What hasn’t been reported until now is evidence linking Santelli’s “tea party” rant with some very familiar names in the Republican rightwing machine, from PR operatives who specialize in imitation-grassroots PR campaigns (called “astroturfing”) to bigwig politicians and notorious billionaire funders. As veteran Russia reporters, both of us spent years watching the Kremlin use fake grassroots movements to influence and control the political landscape. To us, the uncanny speed and direction the movement took and the players involved in promoting it had a strangely forced quality to it. If it seemed scripted, that’s because it was.
What we discovered is that Santelli’s “rant” was not at all spontaneous as his alleged fans claim, but rather it was a carefully-planned trigger for the anti-Obama campaign. In PR terms, his February 19th call for a “Chicago Tea Party” was the launch event of a carefully organized and sophisticated PR campaign, one in which Santelli served as a frontman, using the CNBC airwaves for publicity, for the some of the craziest and sleaziest rightwing oligarch clans this country has ever produced. Namely, the Koch family, the multibilllionaire owners of the largest private corporation in America, and funders of scores of rightwing thinktanks and advocacy groups, from the Cato Institute and Reason Magazine to FreedomWorks. The scion of the Koch family, Fred Koch, was a co-founder of the notorious extremist-rightwing John Birch Society.” . . .
“Within hours of Santelli’s rant, a website called ChicagoTeaParty.com sprang to life. Essentially inactive until that day, it now featured a YouTube video of Santelli’s “tea party” rant and billed itself as the official home of the Chicago Tea Party. The domain was registered in August, 2008 by Zack Christenson, a dweeby Twitter Republican and producer for a popular Chicago rightwing radio host Milt Rosenberg—a familiar name to Obama campaign people. Last August, Rosenberg, who looks like Martin Short’s Irving Cohen character, caused an outcry when he interviewed Stanley Kurtz, the conservative writer who first “exposed” a personal link between Obama and former Weather Undergound leader Bill Ayers. As a result of Rosenberg’s radio interview, the Ayers story was given a major push through the Republican media echo chamber, culminating in Sarah Palin’s accusation that Obama was “palling around with terrorists.” That Rosenberg’s producer owns the “chicagoteaparty.com” site is already weird—but what’s even stranger is that he first bought the domain last August, right around the time of Rosenburg’s launch of the “Obama is a terrorist” campaign. It’s as if they held this “Chicago tea party” campaign in reserve, like a sleeper-site. Which is exactly what it was.

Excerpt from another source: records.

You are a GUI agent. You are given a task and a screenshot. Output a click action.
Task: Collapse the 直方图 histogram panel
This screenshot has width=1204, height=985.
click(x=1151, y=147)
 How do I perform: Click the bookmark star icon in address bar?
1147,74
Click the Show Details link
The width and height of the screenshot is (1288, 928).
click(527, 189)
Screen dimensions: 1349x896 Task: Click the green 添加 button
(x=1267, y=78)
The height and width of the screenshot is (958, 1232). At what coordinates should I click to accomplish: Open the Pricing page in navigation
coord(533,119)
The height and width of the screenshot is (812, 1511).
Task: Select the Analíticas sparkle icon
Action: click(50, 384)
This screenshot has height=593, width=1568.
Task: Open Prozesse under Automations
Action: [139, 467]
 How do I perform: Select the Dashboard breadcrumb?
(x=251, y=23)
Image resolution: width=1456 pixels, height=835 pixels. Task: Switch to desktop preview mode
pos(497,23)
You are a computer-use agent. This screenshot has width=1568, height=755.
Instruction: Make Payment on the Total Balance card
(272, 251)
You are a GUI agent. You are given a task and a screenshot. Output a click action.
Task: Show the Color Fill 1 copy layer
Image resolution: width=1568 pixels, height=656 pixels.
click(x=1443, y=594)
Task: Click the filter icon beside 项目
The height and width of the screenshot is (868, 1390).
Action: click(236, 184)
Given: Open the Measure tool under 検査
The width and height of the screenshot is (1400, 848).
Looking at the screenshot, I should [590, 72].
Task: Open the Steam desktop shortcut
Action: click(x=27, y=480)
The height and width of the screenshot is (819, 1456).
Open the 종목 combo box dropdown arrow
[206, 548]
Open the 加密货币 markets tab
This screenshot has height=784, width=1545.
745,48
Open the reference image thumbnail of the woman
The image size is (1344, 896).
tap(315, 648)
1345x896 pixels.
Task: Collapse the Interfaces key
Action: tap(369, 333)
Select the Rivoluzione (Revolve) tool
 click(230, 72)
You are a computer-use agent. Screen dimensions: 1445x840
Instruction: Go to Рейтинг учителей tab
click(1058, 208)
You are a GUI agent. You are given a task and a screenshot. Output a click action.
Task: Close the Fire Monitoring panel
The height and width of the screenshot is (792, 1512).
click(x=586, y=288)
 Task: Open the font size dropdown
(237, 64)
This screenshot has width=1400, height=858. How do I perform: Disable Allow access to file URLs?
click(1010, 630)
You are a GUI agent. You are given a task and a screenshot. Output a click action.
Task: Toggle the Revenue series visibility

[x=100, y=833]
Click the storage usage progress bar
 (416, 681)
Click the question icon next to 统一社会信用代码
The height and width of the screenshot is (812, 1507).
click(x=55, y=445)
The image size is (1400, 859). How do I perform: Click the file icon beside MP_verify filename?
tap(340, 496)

This is pretty serious stuff, and like Ritholtz, I don't know if it is true in all its details. I do know that the news Media functions as the false front of a Hollywood set for a lot of Public Relations, that most of what we see on cable news and read in a newspaper or magazine was originally written or staged or "suggested" by PR professionals, on behalf of a corporate client. Even a fair amount of video footage is produced by PR pros, and not by the cable news and tv stations presenting it as their own product. This aspect of how our world works is completely neglected by the news Media, in the interest of preserving the illusion, which it has become their job to maintain.
Rather than being the exception, "conspiracy" in this sense, is the rule.